To associate Shakespeare and the Boiler MACT/CISWI regulations is quite a stretch I know, but I believe that the decision “to comment or not to comment” is as metaphorically significant as Hamlet’s “to be or not to be” and certainly answers the question of what to do next. In ALL4’s recent Boiler MACT Webinar Series, we touched on the importance of commenting during each of our sessions. The ability to influence applicability determinations, emission standards, monitoring techniques, and compliance timelines all present themselves in the commenting process. Equally important, the act of submitting comments preserves the ability to challenge the regulations in the future. In most comment submittals, the comments contain a combination of legal and technical issues. Our discussions with members of the legal and the regulated manufacturing communities indicate that many believe that the legal merits of the proposed Boiler MACT and CISWI rules have already been addressed and challenged in the Hospital/Medical/Infectious Waste Incinerator (HMIWI) rules (60 CFR Part 60, Subparts Ce and Ec). Most legal and industry insiders believe that any decisions made on that HMIWI case will have an obvious “trickle down” effect on the other regulations. As such, many potential commenters are focusing on the technical issues in the comment process. 

ALL4 was part of the team that developed HMIWI rule comments on behalf of the Medical Waste Institute (MWI) and the Integrated Waste Services Association (IWSA) – now known as the Energy Recovery Council (ERC). The comments included over 90 pages of legal and technical arguments. While the legal arguments are still playing out, there was considerable progress on the technical comments. From a 50,000 foot level, ALL4 highlights the following lessons learned: 

  1. The comments made a difference – emission limits were changed between the proposed rule and the final rule. All of the changes resulted in less stringent emission limits in the final rule. 
  2. It takes a lot of time and money to develop meaningful comments – the effort involved to develop substantive comments in significant. The work involves the joint effort of environmental, operations, legal, and statistician personnel. 
  3. U.S. EPA wanted to get the right data and develop the emission standards based on an approach currently in place – while there are still legal arguments around how the top 12% performing units should be selected (i.e., pollutant-by-pollutant vs. unit-by-unit overall performance), U.S. EPA was open to receiving additional data and applied statistical analyses to the data to develop the emission limits. 
  4. U.S. EPA appears to be tied to the rulemaking schedule dictated to them – comments were considered in context with how they could be incorporated while still ensuring that the rule would be finalized consistent with the schedules laid out by the Court. 
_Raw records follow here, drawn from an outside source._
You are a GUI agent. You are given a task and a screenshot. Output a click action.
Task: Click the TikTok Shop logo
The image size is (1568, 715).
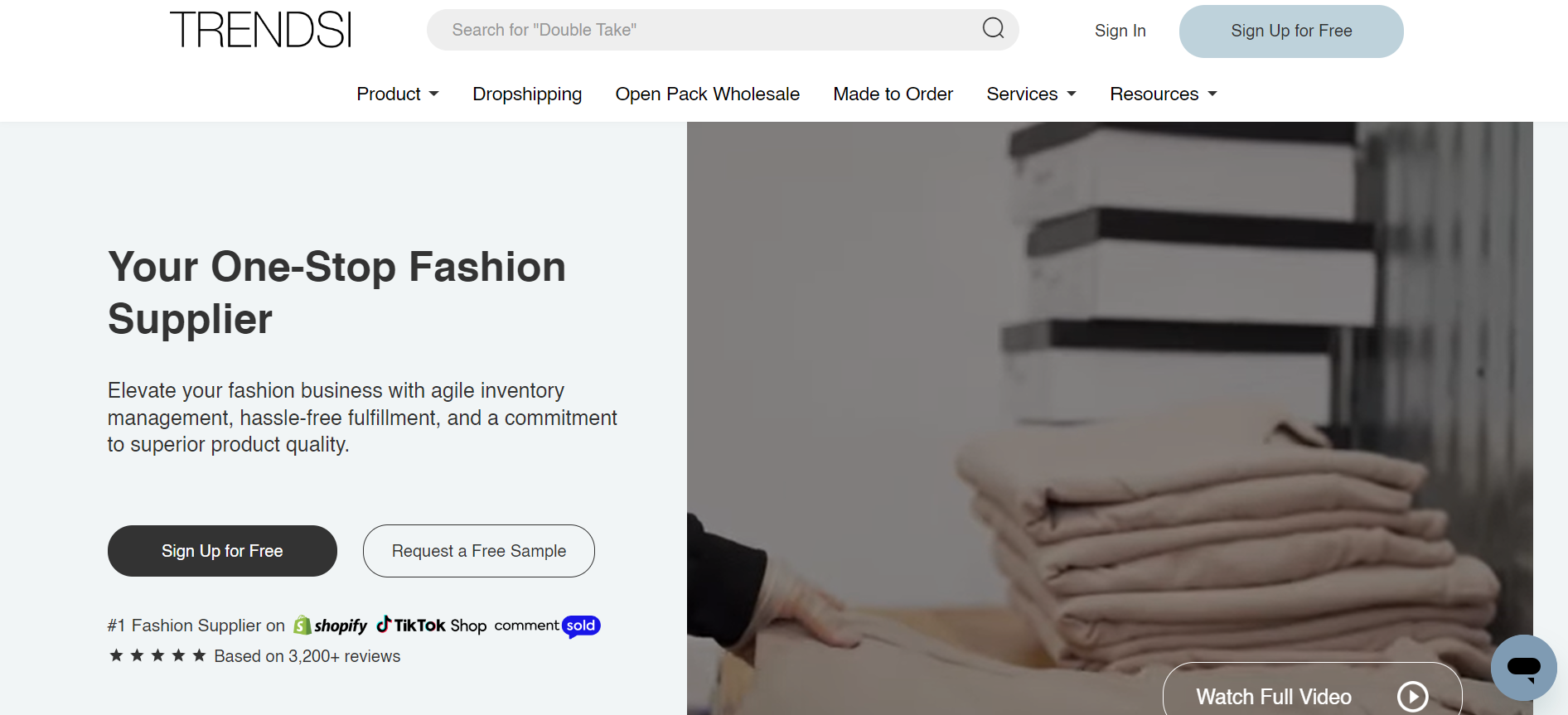coord(432,626)
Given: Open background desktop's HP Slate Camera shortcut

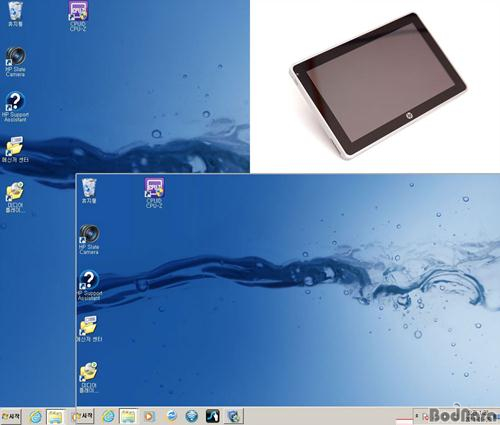Looking at the screenshot, I should 15,62.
Several of the issues around the HMIWI rule are very similar to the types of issues that are associated with the Boiler MACT and CISWI rules: 

  • Concerns about the quality, accuracy, and completeness of the test data that was relied upon to develop the proposed emission limits. 
  • Concerns about the operating conditions under which the emission test data (and resulting emission limits) were developed (i.e., steady state, optimum conditions vs. startup/shutdown/malfunction, variable operating conditions). 
  • Rule development input from both the legal and technical arms of U.S. EPA. 

In the case of the HMIWI rules, comments led to emission limit revisions that benefited industry based on comments from interested parties. That result alone is pretty compelling when facing the question of “To comment or not to comment.”